Task requirements -> All lines with the word "computer" must be pulled from the entries below.

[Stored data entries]
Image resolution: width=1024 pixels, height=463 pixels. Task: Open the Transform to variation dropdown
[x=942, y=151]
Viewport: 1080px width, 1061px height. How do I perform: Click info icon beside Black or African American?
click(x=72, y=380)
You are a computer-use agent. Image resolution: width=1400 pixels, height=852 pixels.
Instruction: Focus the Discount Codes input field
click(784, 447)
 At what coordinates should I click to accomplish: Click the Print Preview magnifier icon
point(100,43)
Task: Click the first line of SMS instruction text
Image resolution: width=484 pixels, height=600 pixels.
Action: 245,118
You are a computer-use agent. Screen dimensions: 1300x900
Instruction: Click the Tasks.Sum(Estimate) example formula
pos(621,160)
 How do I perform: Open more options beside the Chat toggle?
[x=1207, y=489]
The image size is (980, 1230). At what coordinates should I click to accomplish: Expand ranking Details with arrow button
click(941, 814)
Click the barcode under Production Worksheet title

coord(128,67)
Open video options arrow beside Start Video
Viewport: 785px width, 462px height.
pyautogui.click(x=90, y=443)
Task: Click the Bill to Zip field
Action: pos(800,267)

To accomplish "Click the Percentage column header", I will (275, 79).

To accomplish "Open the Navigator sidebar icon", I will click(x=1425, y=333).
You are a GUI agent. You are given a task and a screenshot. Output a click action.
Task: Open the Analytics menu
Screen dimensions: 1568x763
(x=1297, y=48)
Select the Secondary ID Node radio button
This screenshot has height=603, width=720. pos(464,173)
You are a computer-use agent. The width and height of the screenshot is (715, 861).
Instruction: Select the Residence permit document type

Problem solution ->
You are a computer-use agent. Image resolution: width=1400 pixels, height=852 pixels.
You are a computer-use agent. Screen dimensions: 1300x900
You are a computer-use agent. The width and height of the screenshot is (715, 861).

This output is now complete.